Los problemas de este país empiezan por casos como este: "deje el carro ahí, de todas formas no se va a demorar, si viene la policía o la grúa yo le aviso para que lo quite". Lo que pasa es que nos faltamos al respeto en el ámbito público, nos acostumbramos a darle más importancia a una ficción, como puede ser una frontera o una camiseta, que a la dignidad humana.
Es común que en estos escenarios de opinión se hagan, mayoritariamente, análisis de lo macro, dejando de lado los aspectos más singulares, lo micro que también compone lo público. Asimismo, también es recurrente echarle la culpa de todo lo que nos pasa a otros, somos expertos en no asumir responsabilidades personales. En este contexto, nuestros dirigentes resultan ser los primeros y, en la mayoría de los casos, únicos culpables de las debilidades de lo público. Valga la pena resaltar, que no quiero hacer con esta columna un acto de defensa de los funcionarios públicos. En Colombia se hace cada vez más necesario fiscalizar a los políticos, señalar sus vacíos, resaltar sus incoherencias y, sobre todo, castigarlos en las urnas. Sin embargo, esta crítica, fundamental para fortalecer nuestra democracia, no puede convertirse en una salida fácil de las responsabilidades públicas que no competen a todos los ciudadanos.

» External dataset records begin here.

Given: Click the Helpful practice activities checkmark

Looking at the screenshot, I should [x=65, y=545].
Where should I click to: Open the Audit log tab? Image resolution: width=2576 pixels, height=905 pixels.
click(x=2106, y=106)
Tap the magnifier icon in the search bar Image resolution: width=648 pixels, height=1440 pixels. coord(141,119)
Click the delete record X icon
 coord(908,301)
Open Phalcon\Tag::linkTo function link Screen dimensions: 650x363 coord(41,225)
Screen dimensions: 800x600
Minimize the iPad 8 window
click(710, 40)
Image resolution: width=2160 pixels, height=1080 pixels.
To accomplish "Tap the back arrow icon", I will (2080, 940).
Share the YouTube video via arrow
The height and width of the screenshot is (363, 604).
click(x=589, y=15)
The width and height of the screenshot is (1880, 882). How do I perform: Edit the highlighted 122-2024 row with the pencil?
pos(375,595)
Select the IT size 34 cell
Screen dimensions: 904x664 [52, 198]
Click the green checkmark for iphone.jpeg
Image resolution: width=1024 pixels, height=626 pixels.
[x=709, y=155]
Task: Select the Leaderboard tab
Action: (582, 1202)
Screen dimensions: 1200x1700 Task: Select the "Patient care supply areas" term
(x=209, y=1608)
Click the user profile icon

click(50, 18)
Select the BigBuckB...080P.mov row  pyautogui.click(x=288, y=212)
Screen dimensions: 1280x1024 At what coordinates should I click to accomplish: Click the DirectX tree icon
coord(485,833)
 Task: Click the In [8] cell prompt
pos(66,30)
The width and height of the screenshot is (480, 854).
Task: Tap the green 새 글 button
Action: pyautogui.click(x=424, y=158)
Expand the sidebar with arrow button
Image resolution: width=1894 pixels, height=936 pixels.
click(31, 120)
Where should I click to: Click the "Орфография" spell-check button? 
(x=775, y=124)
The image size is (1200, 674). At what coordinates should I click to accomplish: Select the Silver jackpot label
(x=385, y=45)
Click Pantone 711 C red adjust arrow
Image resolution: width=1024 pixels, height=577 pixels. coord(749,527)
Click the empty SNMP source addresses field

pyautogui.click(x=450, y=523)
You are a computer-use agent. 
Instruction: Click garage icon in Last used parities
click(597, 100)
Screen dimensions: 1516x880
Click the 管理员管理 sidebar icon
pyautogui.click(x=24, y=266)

Y es que le hemos perdido el respecto a lo público, a lo que no es de nadie, pero nos pertenece a todos. En un buen número de casos, nos comportamos como si lo único importante fuera nuestro bienestar personal y el de las personas que nos rodean. Tal vez el escenario más común de irrespeto por la norma, que no es más que una falta de respeto por el otro, por ese que no conozco, que no me es familiar, es nuestro comportamiento vial. Transitamos por las calles, caminos y carreteras como si esto no fuera una actividad riesgosa. Pareciera que procediéramos bajo dos premisas: debo llegar rápido a mi destino final y si no hay un policía de tránsito, o si sé que no me va a multar, puedo incumplir la ley. Se nos olvida que cada vez que cerramos la puerta de nuestra casa, entramos a ese espacio público donde muchas de nuestras actuaciones pueden afectar la vida de otros. Sin embargo, nuestra ceguera es tal que se siguen presentando, de manera endémica, casos de conductores borrachos.
Pero éste es solo un ejemplo, nuestro irrespeto por lo público se puede extrapolar a muchos otros comportamientos, algunos tan simples como no caminar por la derecha, no dar prelación al que sale, no respetar los turnos, no cuidar de los menores, los mayores, las personas en condición de discapacidad, entre otros.
A esta actitud de que lo que impera es la ley natural según la cual sobrevive el más fuerte, o el más vivo, se suma el hecho de que esto parece tener un reconocimiento social aceptado y valorado. Es común encontrar gente que alardea públicamente haber sobornado a un policía de tránsito para evitar una sanción, o que recomienda servicios de asesoría para obtener tajadas de relaciones contractuales o extracontractuales. Esas actitudes no siempre encuentran una sanción del interlocutor, sino más bien, una aprobación de su parte. Al mismo tiempo, se ha vuelto tabú detener este tipo de situaciones y manifestarle al otro que lo que está planteando o haciendo es un incumplimiento a una regla de convivencia. En un buen número de casos, el infractor se siente agredido, como si su comportamiento hubiera sido digno de admirar. Y es que se ha vuelto más grave señalarle al otro que no se está de acuerdo con un determinado comportamiento o idea, que si verdaderamente se le estuviera faltando al respeto poniendo en riesgo su integridad o su dignidad. Por eso hay casos de ciudadanos que se sienten con el derecho de quitarles la vida a otros porque le piden que le baje el volumen a la música, o porque se ponen una camiseta de cualquier color.
Así pues, nos rasgamos las vestiduras porque se pierde la plata de la educación, o porque las EPS niegan la atención prioritaria, mientras pedimos al conductor de la buseta que se detenga 100 metros antes del paradero para podernos bajar, justamente, enfrente de la puerta de nuestra casa.